3. Please observe the following precautions: Absorption of visible light can significantly alter the energy transfer occurring in any tandem fluorochrome conjugate; therefore, we recommend that special precautions be taken (such as wrapping vials, tubes, or racks in aluminum foil) to prevent exposure of conjugated reagents, including cells stained with those reagents, to room illumination.
4. Alexa Fluor® 647 fluorochrome emission is collected at the same instrument settings as for allophycocyanin (APC).
5. Alexa Fluor® is a registered trademark of Molecular Probes, Inc., Eugene, OR.
6. The Alexa Fluor®, Pacific Blue™, and Cascade Blue® dye antibody conjugates in this product are sold under license from Molecular Probes, Inc. for research use only, excluding use in combination with microarrays, or as analyte specific reagents. The Alexa Fluor® dyes (except for Alexa Fluor® 430), Pacific Blue™ dye, and Cascade Blue® dye are covered by pending and issued patents.
7. PerCP-Cy5.5–labelled antibodies can be used with FITC- and R-PE–labelled reagents in single-laser flow cytometers with no significant spectral overlap of PerCP-Cy5.5, FITC, and R-PE fluorescence.
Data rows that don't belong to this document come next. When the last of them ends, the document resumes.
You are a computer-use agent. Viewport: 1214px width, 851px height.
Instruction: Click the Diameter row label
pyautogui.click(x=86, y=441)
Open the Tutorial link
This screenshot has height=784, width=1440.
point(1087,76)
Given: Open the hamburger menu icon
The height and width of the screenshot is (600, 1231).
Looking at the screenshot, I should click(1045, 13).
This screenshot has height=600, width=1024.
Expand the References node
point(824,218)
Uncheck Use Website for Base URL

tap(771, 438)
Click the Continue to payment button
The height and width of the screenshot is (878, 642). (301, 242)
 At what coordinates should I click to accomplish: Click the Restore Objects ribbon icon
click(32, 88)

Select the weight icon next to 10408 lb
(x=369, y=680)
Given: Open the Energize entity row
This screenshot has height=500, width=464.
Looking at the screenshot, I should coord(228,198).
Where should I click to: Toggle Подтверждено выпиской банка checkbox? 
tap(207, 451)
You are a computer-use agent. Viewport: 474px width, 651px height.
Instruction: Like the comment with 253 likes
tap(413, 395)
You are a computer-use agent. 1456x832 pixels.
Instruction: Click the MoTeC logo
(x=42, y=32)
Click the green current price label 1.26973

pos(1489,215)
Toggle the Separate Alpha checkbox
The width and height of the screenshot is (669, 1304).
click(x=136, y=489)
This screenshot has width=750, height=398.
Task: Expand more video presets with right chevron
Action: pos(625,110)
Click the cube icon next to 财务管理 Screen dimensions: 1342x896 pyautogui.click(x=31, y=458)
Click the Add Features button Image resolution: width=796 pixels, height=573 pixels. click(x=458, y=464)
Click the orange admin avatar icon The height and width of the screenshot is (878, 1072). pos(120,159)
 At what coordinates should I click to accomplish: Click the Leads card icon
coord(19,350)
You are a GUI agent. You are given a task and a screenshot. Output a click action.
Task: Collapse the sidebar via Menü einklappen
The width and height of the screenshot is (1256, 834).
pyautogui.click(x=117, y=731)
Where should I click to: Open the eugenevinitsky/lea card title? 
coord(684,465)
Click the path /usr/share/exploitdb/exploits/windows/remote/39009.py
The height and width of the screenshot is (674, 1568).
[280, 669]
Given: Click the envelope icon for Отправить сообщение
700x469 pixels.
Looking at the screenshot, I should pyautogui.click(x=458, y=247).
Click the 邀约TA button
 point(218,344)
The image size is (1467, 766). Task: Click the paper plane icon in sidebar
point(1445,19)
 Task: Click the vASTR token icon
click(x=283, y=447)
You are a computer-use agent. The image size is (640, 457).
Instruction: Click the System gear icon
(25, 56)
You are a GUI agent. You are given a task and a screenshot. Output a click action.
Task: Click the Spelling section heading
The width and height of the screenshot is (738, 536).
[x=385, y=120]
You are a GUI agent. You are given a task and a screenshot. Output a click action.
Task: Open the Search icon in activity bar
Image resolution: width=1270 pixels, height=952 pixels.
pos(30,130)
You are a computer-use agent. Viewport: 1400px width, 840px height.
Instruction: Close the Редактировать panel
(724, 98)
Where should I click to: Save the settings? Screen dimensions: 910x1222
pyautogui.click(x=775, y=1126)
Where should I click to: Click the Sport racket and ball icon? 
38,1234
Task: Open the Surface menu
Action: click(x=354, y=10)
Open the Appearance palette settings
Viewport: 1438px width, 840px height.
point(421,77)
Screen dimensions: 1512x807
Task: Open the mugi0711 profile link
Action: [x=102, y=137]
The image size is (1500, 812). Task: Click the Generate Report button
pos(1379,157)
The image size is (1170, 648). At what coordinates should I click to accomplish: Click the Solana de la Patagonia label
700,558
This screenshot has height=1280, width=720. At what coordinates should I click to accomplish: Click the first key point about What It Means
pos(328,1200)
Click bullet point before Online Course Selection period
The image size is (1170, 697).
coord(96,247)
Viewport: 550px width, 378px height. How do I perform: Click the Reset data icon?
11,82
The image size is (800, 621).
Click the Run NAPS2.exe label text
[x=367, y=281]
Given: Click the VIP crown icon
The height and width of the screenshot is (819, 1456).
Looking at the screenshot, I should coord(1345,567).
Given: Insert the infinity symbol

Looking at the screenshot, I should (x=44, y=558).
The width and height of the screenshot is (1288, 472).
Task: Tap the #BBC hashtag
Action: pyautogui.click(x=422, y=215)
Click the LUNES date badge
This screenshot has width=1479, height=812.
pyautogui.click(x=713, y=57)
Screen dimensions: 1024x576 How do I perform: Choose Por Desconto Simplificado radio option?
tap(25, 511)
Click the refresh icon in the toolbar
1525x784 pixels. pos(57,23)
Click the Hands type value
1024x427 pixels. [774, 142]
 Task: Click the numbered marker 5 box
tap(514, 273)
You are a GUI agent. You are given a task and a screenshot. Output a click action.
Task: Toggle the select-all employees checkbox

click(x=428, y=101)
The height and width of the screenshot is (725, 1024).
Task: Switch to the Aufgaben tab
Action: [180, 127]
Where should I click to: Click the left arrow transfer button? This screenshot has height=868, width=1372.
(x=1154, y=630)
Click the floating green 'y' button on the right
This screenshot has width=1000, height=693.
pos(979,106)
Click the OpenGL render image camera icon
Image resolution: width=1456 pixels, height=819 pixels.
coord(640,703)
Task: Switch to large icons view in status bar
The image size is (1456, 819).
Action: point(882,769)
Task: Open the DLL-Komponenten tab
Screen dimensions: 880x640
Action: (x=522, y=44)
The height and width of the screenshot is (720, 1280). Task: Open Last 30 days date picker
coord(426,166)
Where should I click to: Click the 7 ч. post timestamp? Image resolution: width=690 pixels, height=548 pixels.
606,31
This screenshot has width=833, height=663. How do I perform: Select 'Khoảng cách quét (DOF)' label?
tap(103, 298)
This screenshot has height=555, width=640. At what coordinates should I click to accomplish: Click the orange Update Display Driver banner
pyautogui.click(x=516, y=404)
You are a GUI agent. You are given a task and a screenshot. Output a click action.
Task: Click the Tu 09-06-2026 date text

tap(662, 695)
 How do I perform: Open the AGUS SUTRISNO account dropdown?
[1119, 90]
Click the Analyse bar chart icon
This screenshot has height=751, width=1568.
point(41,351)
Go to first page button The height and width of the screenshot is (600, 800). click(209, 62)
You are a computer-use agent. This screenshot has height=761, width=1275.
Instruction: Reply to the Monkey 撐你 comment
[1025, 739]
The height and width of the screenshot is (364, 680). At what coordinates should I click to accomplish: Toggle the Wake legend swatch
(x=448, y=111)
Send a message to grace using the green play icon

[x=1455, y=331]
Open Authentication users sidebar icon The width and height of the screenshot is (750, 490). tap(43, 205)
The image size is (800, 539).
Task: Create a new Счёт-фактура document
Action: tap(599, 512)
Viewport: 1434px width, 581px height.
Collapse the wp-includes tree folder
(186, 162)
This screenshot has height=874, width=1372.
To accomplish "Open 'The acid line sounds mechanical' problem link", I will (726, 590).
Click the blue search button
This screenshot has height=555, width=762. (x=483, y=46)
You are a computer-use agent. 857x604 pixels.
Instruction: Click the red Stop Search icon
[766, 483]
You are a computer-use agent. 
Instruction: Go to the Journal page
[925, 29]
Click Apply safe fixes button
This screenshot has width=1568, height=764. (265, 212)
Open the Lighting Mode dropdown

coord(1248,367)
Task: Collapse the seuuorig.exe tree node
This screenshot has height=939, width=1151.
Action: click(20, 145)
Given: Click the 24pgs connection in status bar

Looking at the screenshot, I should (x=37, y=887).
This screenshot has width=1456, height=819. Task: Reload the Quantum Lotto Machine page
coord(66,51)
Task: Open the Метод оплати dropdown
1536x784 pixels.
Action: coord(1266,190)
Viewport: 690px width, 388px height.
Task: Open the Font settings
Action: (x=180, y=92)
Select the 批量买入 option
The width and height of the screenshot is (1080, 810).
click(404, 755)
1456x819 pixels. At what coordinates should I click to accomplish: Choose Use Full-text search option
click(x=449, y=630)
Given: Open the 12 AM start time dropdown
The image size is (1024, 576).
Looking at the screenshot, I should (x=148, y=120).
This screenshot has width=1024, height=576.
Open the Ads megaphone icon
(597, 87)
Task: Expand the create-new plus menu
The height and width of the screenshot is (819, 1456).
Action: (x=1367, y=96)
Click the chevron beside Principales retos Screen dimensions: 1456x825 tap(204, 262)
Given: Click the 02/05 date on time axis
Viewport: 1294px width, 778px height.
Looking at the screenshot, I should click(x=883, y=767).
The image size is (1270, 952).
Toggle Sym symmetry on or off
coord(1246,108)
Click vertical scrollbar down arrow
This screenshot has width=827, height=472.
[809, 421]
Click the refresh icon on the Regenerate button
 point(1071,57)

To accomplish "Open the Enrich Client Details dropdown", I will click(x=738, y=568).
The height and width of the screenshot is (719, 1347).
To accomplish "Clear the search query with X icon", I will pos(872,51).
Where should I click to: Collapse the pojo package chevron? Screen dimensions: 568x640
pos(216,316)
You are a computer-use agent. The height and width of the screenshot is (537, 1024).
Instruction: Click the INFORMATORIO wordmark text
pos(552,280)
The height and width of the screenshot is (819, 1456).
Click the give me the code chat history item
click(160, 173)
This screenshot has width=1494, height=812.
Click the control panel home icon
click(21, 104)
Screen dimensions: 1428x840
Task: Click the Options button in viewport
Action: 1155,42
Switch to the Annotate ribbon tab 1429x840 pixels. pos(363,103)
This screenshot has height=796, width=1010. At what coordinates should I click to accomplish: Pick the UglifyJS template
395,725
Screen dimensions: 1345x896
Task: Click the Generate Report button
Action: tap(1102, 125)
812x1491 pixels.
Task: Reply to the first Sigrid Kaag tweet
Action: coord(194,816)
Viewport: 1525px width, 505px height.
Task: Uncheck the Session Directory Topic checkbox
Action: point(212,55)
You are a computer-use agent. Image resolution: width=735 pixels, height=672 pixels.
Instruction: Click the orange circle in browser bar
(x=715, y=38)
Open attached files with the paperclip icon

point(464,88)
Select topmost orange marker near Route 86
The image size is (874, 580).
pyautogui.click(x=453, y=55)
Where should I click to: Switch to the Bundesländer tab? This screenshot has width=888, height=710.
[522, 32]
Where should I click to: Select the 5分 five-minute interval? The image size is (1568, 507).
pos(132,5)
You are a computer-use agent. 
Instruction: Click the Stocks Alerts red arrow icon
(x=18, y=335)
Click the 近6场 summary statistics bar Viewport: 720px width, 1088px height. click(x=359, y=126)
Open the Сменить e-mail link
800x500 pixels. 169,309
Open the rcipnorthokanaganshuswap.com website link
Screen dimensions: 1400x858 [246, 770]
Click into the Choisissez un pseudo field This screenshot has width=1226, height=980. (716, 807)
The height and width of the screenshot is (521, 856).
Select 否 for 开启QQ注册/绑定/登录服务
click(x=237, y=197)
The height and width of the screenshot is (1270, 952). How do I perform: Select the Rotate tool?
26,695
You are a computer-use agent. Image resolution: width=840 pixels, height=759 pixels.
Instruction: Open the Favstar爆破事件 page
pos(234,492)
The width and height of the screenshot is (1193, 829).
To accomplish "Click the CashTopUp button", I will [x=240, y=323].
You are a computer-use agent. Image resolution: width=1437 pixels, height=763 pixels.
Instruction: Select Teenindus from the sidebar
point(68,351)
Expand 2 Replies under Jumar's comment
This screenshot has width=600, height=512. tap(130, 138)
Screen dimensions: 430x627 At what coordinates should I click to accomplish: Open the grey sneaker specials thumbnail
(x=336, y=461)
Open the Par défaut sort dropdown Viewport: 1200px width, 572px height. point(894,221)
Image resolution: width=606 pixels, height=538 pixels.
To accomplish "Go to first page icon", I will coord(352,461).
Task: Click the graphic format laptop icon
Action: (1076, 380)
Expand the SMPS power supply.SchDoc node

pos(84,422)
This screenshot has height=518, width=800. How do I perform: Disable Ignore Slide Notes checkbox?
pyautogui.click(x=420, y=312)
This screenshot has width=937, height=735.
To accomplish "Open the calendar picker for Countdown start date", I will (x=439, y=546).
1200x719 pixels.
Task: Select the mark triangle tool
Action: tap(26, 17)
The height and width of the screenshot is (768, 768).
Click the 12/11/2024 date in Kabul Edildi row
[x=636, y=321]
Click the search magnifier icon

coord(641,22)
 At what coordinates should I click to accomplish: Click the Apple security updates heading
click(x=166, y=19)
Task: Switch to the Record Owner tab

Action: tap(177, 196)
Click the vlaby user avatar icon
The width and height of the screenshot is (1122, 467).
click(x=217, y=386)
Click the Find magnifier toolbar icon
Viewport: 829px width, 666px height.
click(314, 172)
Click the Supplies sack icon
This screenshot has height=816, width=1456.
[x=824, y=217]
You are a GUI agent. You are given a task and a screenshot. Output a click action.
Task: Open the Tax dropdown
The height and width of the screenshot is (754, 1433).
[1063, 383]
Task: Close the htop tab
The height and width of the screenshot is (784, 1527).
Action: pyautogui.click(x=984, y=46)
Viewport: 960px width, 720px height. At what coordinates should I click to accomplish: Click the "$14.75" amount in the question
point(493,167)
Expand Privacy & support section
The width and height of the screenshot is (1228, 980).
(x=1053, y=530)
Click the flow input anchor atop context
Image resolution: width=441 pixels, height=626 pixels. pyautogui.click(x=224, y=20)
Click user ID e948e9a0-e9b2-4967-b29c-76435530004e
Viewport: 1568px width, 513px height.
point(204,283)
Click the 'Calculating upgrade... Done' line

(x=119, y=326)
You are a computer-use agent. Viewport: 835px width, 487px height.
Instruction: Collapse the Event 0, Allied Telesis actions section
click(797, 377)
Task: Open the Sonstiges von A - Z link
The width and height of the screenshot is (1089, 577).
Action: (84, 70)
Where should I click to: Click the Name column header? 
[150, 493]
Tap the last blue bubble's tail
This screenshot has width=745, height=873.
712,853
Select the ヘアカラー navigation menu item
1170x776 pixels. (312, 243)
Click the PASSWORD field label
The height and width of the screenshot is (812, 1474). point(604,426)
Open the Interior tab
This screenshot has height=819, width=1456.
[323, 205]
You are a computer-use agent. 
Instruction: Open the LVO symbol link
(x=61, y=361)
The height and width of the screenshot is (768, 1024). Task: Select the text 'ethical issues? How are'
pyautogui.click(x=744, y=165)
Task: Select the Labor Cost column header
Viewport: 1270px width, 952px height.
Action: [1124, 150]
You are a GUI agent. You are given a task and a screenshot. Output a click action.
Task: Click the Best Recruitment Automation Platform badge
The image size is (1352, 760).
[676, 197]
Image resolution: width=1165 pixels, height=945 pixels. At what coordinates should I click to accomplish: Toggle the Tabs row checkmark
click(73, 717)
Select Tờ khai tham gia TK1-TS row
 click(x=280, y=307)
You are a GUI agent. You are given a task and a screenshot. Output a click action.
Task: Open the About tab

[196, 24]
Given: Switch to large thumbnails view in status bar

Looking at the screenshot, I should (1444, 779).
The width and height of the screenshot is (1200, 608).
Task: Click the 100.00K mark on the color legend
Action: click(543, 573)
8. PerCP-Cy5.5 is optimized for use with a single argon ion laser emitting 488-nm light. Because of the broad absorption spectrum of the tandem fluorochrome, extra care must be taken when using dual-laser cytometers, which may directly excite both PerCP and Cy5.5™. We recommend the use of cross-beam compensation during data acquisition or software compensation during data analysis.
9. For fluorochrome spectra and suitable instrument settings, please refer to our Multicolor Flow Cytometry web page at www.bdbiosciences.com/colors.
10. Cy is a trademark of GE Healthcare.
11. Please refer to www.bdbiosciences.com/us/s/resources for technical protocols.